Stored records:
----

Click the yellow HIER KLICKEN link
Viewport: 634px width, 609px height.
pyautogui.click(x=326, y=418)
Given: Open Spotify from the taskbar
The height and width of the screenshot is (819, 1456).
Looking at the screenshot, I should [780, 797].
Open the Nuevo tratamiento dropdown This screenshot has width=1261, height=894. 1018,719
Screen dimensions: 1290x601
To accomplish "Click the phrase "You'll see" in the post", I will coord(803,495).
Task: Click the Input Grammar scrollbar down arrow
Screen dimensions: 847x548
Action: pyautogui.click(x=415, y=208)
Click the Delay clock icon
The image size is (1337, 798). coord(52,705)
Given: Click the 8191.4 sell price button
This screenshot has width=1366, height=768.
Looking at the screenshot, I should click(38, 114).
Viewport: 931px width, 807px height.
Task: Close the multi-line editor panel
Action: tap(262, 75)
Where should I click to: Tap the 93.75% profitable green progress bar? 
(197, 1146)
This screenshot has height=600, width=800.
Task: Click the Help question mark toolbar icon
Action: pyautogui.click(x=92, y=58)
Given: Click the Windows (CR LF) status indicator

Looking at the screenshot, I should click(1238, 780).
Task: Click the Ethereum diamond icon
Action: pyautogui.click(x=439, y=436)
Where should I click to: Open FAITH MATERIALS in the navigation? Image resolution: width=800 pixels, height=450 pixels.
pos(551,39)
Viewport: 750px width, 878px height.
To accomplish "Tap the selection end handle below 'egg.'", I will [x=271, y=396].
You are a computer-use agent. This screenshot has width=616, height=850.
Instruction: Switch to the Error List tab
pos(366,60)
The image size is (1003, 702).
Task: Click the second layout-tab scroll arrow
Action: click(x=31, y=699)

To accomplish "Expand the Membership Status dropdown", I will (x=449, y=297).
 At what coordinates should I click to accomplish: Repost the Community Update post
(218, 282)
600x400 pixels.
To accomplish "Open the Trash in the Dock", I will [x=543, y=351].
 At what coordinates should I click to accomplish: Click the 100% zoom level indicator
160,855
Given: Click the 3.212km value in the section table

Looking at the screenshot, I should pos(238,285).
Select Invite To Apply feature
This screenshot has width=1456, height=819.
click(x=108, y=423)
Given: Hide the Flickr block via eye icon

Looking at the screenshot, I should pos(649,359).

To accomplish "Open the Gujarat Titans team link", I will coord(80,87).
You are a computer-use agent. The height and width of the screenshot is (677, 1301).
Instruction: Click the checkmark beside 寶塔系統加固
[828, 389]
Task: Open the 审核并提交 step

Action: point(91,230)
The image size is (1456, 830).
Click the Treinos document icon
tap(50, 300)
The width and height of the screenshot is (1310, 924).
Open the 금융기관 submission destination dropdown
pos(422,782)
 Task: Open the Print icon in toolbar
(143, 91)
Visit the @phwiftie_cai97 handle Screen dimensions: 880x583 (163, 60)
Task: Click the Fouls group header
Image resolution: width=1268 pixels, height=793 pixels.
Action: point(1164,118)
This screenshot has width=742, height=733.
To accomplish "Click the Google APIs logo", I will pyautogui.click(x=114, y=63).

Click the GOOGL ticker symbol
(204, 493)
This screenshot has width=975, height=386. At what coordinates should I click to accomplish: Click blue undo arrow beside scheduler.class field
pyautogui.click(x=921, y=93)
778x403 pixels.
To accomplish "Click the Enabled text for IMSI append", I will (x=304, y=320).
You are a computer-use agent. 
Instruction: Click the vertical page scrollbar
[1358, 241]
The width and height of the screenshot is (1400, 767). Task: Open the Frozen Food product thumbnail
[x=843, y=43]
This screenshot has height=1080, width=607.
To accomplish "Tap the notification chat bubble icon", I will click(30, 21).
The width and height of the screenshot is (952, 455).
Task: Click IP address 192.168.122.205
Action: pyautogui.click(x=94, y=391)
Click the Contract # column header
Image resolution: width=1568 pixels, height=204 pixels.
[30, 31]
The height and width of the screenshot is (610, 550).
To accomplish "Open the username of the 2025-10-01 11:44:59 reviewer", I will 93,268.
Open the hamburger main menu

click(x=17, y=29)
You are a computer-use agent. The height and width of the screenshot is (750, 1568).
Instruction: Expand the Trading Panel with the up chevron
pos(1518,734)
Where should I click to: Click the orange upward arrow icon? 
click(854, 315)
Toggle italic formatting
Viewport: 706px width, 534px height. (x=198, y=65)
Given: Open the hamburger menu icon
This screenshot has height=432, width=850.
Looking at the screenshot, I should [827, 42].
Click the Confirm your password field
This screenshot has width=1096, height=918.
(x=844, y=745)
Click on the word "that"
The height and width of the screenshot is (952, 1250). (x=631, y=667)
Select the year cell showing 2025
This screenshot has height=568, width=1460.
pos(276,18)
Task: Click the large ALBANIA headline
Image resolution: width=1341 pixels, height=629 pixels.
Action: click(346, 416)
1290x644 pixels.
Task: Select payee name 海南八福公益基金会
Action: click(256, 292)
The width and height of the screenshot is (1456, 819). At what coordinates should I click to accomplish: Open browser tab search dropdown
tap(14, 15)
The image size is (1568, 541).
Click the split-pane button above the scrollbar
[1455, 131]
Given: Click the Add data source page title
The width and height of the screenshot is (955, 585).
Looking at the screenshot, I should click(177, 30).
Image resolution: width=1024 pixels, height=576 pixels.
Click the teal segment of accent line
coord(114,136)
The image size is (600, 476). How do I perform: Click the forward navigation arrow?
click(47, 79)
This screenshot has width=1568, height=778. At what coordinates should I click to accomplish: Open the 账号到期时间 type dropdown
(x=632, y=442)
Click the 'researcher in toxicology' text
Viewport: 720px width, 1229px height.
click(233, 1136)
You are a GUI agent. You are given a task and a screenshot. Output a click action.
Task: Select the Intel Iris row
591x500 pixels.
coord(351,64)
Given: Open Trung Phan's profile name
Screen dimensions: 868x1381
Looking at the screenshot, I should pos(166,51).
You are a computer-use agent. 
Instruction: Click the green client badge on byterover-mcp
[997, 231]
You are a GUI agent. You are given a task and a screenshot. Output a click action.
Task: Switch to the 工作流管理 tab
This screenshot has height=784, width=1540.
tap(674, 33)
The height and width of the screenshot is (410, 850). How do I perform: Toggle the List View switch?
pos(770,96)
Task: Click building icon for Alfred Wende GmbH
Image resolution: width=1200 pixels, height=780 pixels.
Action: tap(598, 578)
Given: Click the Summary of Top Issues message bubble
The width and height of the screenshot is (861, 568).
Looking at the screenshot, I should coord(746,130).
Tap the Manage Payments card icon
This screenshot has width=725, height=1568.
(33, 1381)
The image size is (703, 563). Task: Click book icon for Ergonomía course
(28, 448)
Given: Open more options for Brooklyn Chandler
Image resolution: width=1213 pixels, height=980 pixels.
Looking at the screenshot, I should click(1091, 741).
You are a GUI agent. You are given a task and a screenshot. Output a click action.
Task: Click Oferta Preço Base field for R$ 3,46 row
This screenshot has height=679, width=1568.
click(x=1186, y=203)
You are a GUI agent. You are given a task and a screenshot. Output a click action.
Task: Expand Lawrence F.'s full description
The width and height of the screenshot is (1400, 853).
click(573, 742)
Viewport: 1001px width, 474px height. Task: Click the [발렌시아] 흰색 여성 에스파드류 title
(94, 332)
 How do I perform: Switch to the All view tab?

----

▶ _YOUR GOAL_: Substitute "Downloads folder" for "Trash" in the part of the records that opens with the line containing "will (x=449, y=297)." and closes with the line containing "I will coord(80,87).", then write out only those lines with everything else unchanged.

▶ _THE ANSWER_:
To accomplish "Expand the Membership Status dropdown", I will (x=449, y=297).
 At what coordinates should I click to accomplish: Repost the Community Update post
(218, 282)
600x400 pixels.
To accomplish "Open the Downloads folder in the Dock", I will [x=543, y=351].
 At what coordinates should I click to accomplish: Click the 100% zoom level indicator
160,855
Given: Click the 3.212km value in the section table

Looking at the screenshot, I should pos(238,285).
Select Invite To Apply feature
This screenshot has width=1456, height=819.
click(x=108, y=423)
Given: Hide the Flickr block via eye icon

Looking at the screenshot, I should pos(649,359).

To accomplish "Open the Gujarat Titans team link", I will coord(80,87).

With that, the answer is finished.